**Available records:**
Start of Block

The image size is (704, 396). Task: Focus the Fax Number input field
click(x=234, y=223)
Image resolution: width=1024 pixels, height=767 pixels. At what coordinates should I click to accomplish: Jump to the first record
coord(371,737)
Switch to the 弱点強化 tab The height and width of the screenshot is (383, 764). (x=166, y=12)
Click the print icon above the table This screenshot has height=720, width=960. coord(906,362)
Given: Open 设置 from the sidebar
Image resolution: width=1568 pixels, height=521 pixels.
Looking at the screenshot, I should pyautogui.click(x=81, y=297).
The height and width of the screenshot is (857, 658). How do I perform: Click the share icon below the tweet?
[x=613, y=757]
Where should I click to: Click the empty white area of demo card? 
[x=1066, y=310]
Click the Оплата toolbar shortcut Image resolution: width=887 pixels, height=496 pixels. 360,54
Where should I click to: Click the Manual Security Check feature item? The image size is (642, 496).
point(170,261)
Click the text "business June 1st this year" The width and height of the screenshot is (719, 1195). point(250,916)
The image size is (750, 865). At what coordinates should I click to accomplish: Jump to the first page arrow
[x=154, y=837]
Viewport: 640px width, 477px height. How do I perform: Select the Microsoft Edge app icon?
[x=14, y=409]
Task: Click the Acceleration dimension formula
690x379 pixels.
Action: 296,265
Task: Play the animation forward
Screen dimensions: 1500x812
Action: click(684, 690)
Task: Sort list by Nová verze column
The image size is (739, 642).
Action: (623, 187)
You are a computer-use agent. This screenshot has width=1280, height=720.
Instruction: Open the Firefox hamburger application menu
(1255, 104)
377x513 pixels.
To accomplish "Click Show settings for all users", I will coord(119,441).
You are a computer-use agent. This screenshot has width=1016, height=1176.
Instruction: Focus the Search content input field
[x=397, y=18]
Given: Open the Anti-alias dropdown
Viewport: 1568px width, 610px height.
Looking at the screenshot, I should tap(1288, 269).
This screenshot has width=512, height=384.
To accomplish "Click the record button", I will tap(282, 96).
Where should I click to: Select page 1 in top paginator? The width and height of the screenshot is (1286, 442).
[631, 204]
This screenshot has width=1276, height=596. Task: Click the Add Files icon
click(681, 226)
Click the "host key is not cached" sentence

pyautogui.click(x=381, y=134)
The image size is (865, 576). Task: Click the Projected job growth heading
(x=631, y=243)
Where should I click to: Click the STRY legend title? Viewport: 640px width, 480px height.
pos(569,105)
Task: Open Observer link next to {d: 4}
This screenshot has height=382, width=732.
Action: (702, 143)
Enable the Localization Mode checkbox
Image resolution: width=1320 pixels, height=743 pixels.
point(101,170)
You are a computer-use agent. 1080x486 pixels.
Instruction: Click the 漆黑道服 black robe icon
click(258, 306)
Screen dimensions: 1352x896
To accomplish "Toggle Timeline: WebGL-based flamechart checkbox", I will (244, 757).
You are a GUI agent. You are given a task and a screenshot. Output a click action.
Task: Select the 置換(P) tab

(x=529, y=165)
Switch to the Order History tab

End of Block

**Exercise directions:**
Please tally the lines in the data above containing the string "agent", and give the number alone.

**Written solution:**
4